Adoptie, een dodelijke ziekte én een hernieuwde zoektocht naar zijn identiteit; de arme Thibaut wordt weinig drama bespaard. Courcol (die tevens medeverantwoordelijk is voor het scenario) weet die loodzware thema’s echter op een lichtvoetige manier in zijn verhaal te verweven, zonder afbreuk te doen aan de ernst van de situatie. Want de klok tikt voor Thibaut onverbiddelijk door. ‘En fanfare’ snijdt een aantal interessante sociale thema’s aan. In hoeverre hebben de omstandigheden waarin je opgroeit invloed op hoe je je uiteindelijk ontwikkelt (het bekende aanleg versus opvoeding-debat)? En rond het thema adoptie is natuurlijk ook een aantal ethische vragen te stellen. Thibaut worstelt enerzijds met zijn ziekte, die als een zwaard van Damocles boven zijn hoofd hangt, maar anderzijds wordt de grond onder zijn voeten weggetrokken als hij verneemt dat hij geadopteerd blijkt te zijn. Daardoor belandt hij in een identiteitscrisis en zoekt hij antwoorden op vragen als: waar kom ik vandaan, wie ben ik eigenlijk en waarom werden mijn broertje en ik uit elkaar gehaald toen we klein waren?

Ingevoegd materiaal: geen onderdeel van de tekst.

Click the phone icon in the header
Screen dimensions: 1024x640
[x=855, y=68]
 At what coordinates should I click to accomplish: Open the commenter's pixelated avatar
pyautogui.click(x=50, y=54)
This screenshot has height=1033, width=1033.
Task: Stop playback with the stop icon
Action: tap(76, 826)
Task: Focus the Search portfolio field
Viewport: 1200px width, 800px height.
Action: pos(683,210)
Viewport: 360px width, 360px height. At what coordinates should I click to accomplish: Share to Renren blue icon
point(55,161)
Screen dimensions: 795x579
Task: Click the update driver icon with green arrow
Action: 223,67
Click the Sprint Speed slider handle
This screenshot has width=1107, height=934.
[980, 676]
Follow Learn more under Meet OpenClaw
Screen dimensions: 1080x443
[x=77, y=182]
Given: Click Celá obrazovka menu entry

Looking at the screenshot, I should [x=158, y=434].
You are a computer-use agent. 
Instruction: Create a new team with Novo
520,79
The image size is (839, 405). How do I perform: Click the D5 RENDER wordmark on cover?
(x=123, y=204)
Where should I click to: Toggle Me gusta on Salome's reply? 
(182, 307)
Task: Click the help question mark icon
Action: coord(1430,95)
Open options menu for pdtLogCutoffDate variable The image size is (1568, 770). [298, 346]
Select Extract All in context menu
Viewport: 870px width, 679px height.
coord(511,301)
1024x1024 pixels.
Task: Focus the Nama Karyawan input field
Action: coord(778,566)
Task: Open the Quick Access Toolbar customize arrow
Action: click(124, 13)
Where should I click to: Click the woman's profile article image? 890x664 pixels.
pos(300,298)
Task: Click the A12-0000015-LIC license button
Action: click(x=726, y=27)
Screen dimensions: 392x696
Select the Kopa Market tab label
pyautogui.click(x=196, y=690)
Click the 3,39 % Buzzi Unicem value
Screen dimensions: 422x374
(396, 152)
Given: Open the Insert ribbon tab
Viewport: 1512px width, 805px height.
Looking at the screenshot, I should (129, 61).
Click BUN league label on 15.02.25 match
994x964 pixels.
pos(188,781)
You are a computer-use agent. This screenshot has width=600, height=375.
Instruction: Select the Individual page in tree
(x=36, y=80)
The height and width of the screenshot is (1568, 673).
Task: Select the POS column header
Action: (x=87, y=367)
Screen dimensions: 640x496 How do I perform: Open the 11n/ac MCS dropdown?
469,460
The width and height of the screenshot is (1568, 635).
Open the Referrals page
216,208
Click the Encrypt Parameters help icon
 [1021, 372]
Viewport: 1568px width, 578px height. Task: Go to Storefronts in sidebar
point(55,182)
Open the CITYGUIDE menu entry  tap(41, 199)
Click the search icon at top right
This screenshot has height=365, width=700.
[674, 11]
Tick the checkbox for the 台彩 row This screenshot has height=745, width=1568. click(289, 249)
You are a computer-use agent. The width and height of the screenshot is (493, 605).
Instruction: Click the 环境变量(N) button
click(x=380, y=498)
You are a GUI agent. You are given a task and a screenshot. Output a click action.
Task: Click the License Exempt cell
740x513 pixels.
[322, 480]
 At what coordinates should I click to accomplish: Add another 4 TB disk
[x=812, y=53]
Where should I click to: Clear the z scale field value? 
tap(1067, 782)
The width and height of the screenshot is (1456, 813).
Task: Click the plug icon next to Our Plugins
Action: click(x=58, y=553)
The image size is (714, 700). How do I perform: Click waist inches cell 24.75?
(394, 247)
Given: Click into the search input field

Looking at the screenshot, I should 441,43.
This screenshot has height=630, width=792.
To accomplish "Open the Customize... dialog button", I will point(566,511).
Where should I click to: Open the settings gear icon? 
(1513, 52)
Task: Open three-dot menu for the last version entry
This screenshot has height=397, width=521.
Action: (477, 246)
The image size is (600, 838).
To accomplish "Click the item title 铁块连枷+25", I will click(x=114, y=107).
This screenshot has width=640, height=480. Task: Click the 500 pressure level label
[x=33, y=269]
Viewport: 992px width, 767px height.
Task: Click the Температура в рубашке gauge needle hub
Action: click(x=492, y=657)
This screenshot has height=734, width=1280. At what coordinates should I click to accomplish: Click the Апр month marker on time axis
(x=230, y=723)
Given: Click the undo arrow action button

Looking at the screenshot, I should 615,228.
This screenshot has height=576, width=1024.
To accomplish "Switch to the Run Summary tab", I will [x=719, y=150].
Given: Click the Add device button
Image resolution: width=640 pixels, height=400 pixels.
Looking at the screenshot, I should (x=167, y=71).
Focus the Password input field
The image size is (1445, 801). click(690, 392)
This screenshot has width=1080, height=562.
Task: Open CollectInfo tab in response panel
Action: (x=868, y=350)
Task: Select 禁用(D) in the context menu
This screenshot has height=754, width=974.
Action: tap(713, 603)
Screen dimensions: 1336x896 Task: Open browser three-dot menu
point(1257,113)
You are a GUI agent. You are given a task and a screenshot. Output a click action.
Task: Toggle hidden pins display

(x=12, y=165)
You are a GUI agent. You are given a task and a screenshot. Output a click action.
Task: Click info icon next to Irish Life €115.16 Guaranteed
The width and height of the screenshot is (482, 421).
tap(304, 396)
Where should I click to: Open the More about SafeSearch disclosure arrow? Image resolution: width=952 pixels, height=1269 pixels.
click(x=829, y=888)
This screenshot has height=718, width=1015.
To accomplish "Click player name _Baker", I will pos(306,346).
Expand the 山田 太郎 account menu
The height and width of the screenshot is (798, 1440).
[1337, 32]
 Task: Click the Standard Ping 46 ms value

Daarnaast wil hij de verloren tijd met Jimmy zo goed en zo kwaad als het gaat zien in te halen én vindt hij het moeilijk om te aanvaarden dat Jimmy niet dezelfde kansen in het leven heeft gekregen als hij. Die worsteling stuurt het verhaal enkele zijweggetjes in, waaronder een waarbij Jimmy auditie doet voor een rol in een prestigieus orkest en de deelname van de fanfare van Walincourt aan een groot concours. Het zijn zijpaadjes die niet per se storen, maar wel afleiden van waar het hier echt om gaat: de band tussen de twee broers en de muziek die hen als een soort lijm aan elkaar verbindt. Courcol was zo slim om de échte leden van de fanfare van Walincourt te casten in de bijrollen, wat de film authentiek en oprecht maakt. De professionele acteurs in de hoofdrollen passen naadloos in deze groep en de beste scènes zijn die waarin de hogere en lagere cultuur (want daar staan Thibaut en Jimmy per slot van rekening symbool voor) de handen ineenslaan en samen laten zien welke magie er vrijkomt als je samen muziek maakt. Een synergie die op prachtige wijze tot een climax wordt gebracht, waarbij het moeilijk is de wangen droog te houden!
De contrasten tussen de twee van elkaar vervreemde broers zijn misschien weinig subtiel, maar Courcol en de beide hoofdrolspelers weten er wel twee innemende, aansprekende en authentieke personages van te maken waar je om gaat geven. De emoties voelen oprecht aan en dat is wat je uiteindelijk raakt aan deze film. ‘En fanfare’ is ondanks zijn zware thema’s een vlot wegkijkende feelgoodfilm die waarschijnlijk alleen de allergrootste zuurpuim onberoerd zal laten.